**Page text**
"""
For switching, I use an Inter-Tech ST-7214 PCIe card (https://www.inter-tech.de/produktdetails-198/ST-7214_EN.html), which features 2x RJ-45 100/1000/10GBase-T based on an Intel X540 chipset.
The card is hooked up to an Zyxel XGS1250 10G port.
On the same switch, I am running my Unraid server, connected via a 2.5G NIC.

Here is my problem: when I run an iperf3 on the same (VLAN) subnet directly to the FW, I only achieve around 750-800Mbit/s throughput (even with -P 5 flag)
Opnsense and the switch both report 10G full-duplex for the connection. The switch and Unraid both report 2.5G full-duplex for their connection.
IPS/IDS is turned off, Crowdsec is running, but even turning it off does not improve performance.
CRC, TSO, and LRO offload are all turned off.

I am aware, that the board has a RTL8111H NIC and I know of the problems of FreeBSD with Realtek, but this NIC is only hooked up to WAN and should therefore not be part of the problem.
I am aware, that the CPU might not be powerful enough for full 10G, but at the same time, Topton sells a box with 4x2.5G with the same CPU (https://www.servethehome.com/topton-intel-j4125-4x-i225-fanless-virtualized-firewall-appliance-review-pfsense-opnsense-proxmox-ve/)

I am now wondering, how to investigate further.

That is quite easy to explain:

1. Never measure speed to/from the OpnSense itself. This is known to give bad results. Instead, measure routed speeds through OpnSense.

2. The J4125 is a quite limited platform that has only 6 PCIe 2.0 lanes (see https://www.intel.de/content/www/de/de/products/sku/197305/intel-celeron-processor-j4125-4m-cache-up-to-2-70-ghz/specifications.html)

3. On your motherboard, most of these lanes are attached to peripherals, as the board is a general purpose board, leaving only 2 PCIe 2.0 lanes available on your (mechanical) PCIe x16 slot (see https://www.asrock.com/MB/Intel/J4125B-ITX/#Specification). This is different in specific firewall units where most of the lanes are assigned to the NICs.

4. Your NIC is a PCIe 2.1 x8 adapter which has two PHYs attached (see https://www.inter-tech.de/produktdetails-198/ST-7214_EN.html). While PCIe is capable of handling any combination of standards and number of lanes, matter-of-fact you are limiting both your PHYs to PCIe 2.0 x1, which is 500 MByte/s (see https://www.elektronik-kompendium.de/sites/com/0904051.htm).
"""
**Entries shown**
"""
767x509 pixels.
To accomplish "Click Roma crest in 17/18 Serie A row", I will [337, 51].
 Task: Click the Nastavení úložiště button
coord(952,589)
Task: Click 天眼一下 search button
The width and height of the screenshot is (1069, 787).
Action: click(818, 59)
"""
"""
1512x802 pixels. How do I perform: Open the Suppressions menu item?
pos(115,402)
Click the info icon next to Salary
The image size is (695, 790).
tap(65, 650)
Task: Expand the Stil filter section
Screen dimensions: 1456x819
"""
"""
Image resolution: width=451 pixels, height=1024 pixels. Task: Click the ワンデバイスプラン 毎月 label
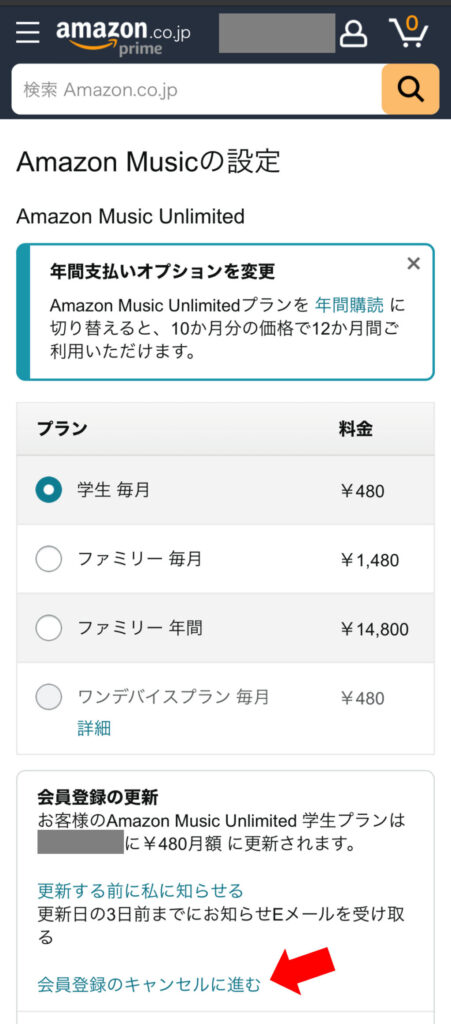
"""
**Problem set**
A. From the listing, copy out the lines from the one with "1512x802 pixels. How" up to and including the one with "Screen dimensions: 1456x819".
B. Continue the discussion of slow 10G throughput on the OPNsense firewall from the point where it stops.

**Outputs**
A.
1512x802 pixels. How do I perform: Open the Suppressions menu item?
pos(115,402)
Click the info icon next to Salary
The image size is (695, 790).
tap(65, 650)
Task: Expand the Stil filter section
Screen dimensions: 1456x819

B.
So, with some added overhead, your observed results are to be expected. Your hardware is also not suited to the task at hand, mainly because not all J4125 platforms are architecturally equivalent. You will never get more speed than 5000 MBit/s.

That being said, J4125 is also limited by processing power plus newer CPUs even have more PCIe lanes and newer, faster standards (e.g. N5105: PCIe 3.0 x8). You should use X550 based adapters in that case, because X540 limits you to PCIe 2.0 anyway.
Intel N100, 4 x I226-V, 16 GByte, 256 GByte NVME, ZTE F6005

1100 down / 770 up, Bufferbloat A

That is a great rundown at totally makes sense!

I was coming from an Intel NUC Ghost Canyon i5, that I got for cheap and wanted to decrease power draw.
Thank you for the thorough investigation. Maybe, I am still in the return window. Then I will upgrade my hardware.
Apparently I was just fooled by the PCIe x16 and did not bother to check, how many of them are actually wired.

The cheapest replacement board probably is the Biostar B450NH with the cheapest boxed AM4 socket CPU AMD Ryzen 5 4500.

That's ~160 EUR.

And by that, needing an additional graphics card? Buy a 4600G instead or even a 5600G. For the board, I would look for something with an Intel NIC because of better support.

However, you also need DDR-DIMM instead of SODIMM, so cannot repurpose that. All in all you are looking at a price where a quiet chinese specialized firewall box with 4x I226V costs the same at 1/3 the power consumption. If your server has only 2.5 GBit/s anyway, I would do just that.
Intel N100, 4 x I226-V, 16 GByte, 256 GByte NVME, ZTE F6005

1100 down / 770 up, Bufferbloat A

Thank you again for your input!

I was still in the return window and I thought about futureproofing. So I went with the AMD 4350G Pro on a Fatal1ty B450 Gaming-ITX/ac (https://www.asrock.com/mb/AMD/Fatal1ty%20B450%20Gaming-ITXac/index.de.asp#Specification)

I installed it today and... I'm still kind of underwhelmed: I was running and iperf through the Firewall with 2 2.5G NICs on both ends and I maxed out at ~1.6/1.7G.
Better than before obviously, but far from wire speed.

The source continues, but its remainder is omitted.